Page 1 of 1

Nesting NextRegularExpressionMatch()

Posted: Tue Sep 12, 2017 7:35 pm
by mestnyi

Code: Select all

; This expression will match every word of 3 letter which begin by a lower case letter,
  ; followed with the character 'b' and which ends with an uppercase letter. ex: abC
  ; Each match is printed with its position in the original string.
  ;    
  If CreateRegularExpression(0, "[a-z]b[A-Z]")
    If ExamineRegularExpression(0, "abC ABc zbA abc")
      While NextRegularExpressionMatch(0)
        Debug "Match: " + RegularExpressionMatchString(0)
        Debug "    Position: " + Str(RegularExpressionMatchPosition(0))
        Debug "    Length: " + Str(RegularExpressionMatchLength(0))
        
        If ExamineRegularExpression(0, "SDc abW abc zbR")
          While NextRegularExpressionMatch(0)
            Debug "2Match: " + RegularExpressionMatchString(0)
            Debug "    2Position: " + Str(RegularExpressionMatchPosition(0))
            Debug "    2Length: " + Str(RegularExpressionMatchLength(0))
          Wend
        EndIf
      Wend
    EndIf
  Else
    Debug RegularExpressionError()
  EndIf

Re: Nesting NextRegularExpressionMatch()

Posted: Tue Sep 12, 2017 8:57 pm
by normeus
from instructions:
Starts matching the #RegularExpression against the given String$. Individual matches can be iterated using the NextRegularExpressionMatch() function. From each match, the matching string, its position/length and any groups within the match can be extracted with the appropriate function.
ExamineRegularExpression(#RegularExpression, String$) matches the #RegularExpression to this ExamineRegularExpresion and it becomes an index for NextRegularExpressionMatch()

Would you use the same index for 2 nested For statements?:

Code: Select all

For i = 1 To 10
   For i = 10 To 20
      Debug i
   Next
Next
use a different expression even if you have to match the same thing:

Code: Select all

  If CreateRegularExpression(0, "[a-z]b[A-Z]")
  If CreateRegularExpression(1, "[a-z]b[A-Z]")
    If ExamineRegularExpression(0, "abC ABc zbA abc")
      While NextRegularExpressionMatch(0)
        Debug "Match: " + RegularExpressionMatchString(0)
        Debug "    Position: " + Str(RegularExpressionMatchPosition(0))
        Debug "    Length: " + Str(RegularExpressionMatchLength(0))
       
        If ExamineRegularExpression(1, "SDc abW abc zbR")
          While NextRegularExpressionMatch(1)
            Debug "2Match: " + RegularExpressionMatchString(1)
            Debug "    2Position: " + Str(RegularExpressionMatchPosition(1))
            Debug "    2Length: " + Str(RegularExpressionMatchLength(1))
          Wend
        EndIf
      Wend
    EndIf
  Else
    Debug RegularExpressionError()
 EndIf
 EndIf

but, you probably don't want this result either.
Norm.

Re: Nesting NextRegularExpressionMatch()

Posted: Tue Sep 12, 2017 9:36 pm
by mestnyi
That's how I want or I guess

Code: Select all

Procedure Get(String$)
  Protected Result, Index, Param1, Param2, Param3, Param1$
  
  If ExamineRegularExpression(0, String$)
    While NextRegularExpressionMatch(0)
      Select RegularExpressionGroup(0, 1)
        Case "a"

[Job 1] Reproduce the part of the forum thread between "Page 1 of 1" and "the original string.", inclusive.
[Job 2]
Answer these questions about the forum thread:
(a) Which user posted the reply at 8:57 pm?
(b) In the first post, what string is passed to the outer ExamineRegularExpression call?
(c) What is the name of the procedure defined in the last post?

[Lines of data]

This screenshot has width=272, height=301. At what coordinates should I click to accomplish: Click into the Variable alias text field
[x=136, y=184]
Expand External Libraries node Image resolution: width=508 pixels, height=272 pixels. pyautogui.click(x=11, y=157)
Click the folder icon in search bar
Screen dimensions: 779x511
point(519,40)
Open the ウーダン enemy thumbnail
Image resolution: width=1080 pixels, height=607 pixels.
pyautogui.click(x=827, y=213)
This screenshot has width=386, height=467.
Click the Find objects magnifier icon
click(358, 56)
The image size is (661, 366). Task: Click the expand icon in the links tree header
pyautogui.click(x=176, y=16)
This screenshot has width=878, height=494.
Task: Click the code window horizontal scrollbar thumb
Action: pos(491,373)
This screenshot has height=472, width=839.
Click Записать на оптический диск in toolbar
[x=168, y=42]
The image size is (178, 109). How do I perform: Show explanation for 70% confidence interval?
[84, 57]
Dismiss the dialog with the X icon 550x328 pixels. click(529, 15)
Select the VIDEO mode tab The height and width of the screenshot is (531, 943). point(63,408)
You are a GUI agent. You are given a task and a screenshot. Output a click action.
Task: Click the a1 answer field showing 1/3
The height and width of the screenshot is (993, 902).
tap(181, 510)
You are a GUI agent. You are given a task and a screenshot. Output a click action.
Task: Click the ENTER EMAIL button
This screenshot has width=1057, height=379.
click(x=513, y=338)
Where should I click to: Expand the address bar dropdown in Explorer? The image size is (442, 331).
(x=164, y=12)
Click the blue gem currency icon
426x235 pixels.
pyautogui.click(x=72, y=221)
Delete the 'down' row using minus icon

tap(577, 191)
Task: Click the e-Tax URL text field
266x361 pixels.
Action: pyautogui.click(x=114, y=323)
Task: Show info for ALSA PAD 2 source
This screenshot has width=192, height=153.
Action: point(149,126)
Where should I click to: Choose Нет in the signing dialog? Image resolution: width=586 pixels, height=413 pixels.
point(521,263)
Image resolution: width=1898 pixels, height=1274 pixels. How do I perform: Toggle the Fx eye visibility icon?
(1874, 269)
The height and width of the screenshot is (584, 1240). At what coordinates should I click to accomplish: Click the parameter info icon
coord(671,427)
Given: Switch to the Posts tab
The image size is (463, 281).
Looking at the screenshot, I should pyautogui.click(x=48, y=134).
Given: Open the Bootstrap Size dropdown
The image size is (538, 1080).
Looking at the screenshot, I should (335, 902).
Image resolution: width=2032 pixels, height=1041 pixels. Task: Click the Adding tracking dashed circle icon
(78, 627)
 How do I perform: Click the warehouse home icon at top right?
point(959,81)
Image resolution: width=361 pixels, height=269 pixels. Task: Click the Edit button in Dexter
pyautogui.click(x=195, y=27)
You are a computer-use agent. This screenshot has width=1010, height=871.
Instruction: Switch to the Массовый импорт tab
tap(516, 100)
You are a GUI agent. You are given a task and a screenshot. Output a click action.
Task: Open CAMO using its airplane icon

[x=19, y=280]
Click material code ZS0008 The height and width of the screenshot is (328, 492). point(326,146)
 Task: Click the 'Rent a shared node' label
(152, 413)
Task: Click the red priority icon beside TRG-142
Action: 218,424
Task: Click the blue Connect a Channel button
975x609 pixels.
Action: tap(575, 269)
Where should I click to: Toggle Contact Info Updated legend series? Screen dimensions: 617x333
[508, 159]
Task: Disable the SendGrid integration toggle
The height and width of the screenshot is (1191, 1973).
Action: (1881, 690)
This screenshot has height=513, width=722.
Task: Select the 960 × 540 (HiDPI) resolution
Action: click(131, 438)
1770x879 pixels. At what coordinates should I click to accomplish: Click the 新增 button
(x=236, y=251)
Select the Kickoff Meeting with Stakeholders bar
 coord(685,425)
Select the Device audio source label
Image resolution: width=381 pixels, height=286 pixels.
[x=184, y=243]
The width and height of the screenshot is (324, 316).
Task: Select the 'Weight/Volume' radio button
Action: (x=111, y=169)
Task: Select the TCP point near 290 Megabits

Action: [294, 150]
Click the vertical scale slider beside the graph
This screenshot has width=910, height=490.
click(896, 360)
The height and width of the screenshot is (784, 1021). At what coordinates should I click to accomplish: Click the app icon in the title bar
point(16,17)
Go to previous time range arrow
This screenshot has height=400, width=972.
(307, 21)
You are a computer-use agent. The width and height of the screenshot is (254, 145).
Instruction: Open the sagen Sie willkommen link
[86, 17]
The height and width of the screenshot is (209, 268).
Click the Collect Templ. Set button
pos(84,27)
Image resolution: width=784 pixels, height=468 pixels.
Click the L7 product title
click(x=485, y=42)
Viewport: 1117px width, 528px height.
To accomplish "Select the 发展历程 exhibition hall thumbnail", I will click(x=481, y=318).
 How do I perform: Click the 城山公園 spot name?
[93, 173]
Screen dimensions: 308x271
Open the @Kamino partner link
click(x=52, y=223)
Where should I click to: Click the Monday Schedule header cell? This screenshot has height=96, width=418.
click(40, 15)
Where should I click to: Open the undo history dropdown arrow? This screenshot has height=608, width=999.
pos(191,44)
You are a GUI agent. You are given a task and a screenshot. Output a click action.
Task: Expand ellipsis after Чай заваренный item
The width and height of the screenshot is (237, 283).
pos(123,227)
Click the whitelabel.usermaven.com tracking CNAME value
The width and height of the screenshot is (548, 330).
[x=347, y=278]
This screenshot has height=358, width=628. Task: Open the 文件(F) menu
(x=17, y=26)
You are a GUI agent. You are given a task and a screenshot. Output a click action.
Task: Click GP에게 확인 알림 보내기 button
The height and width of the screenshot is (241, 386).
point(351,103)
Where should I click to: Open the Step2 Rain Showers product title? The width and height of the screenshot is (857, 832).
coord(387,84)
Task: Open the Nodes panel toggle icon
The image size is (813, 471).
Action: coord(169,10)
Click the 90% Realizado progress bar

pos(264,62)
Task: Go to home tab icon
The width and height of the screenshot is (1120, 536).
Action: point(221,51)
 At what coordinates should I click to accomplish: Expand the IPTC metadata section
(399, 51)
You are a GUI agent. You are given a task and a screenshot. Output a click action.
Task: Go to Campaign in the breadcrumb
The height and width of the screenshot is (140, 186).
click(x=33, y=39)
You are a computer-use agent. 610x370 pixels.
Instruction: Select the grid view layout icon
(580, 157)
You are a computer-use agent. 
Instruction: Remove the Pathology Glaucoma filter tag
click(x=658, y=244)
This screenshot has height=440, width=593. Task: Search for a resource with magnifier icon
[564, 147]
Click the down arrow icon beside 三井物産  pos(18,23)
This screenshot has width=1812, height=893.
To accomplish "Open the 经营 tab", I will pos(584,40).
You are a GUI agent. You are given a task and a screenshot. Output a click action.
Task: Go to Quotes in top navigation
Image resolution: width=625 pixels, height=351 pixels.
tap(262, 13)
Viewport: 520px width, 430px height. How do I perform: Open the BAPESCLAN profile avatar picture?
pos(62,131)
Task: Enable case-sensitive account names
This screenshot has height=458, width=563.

[Full output 1]
Page 1 of 1

Nesting NextRegularExpressionMatch()

Posted: Tue Sep 12, 2017 7:35 pm
by mestnyi

Code: Select all

; This expression will match every word of 3 letter which begin by a lower case letter,
  ; followed with the character 'b' and which ends with an uppercase letter. ex: abC
  ; Each match is printed with its position in the original string.

[Full output 2]
(a) normeus
(b) "abC ABc zbA abc"
(c) Get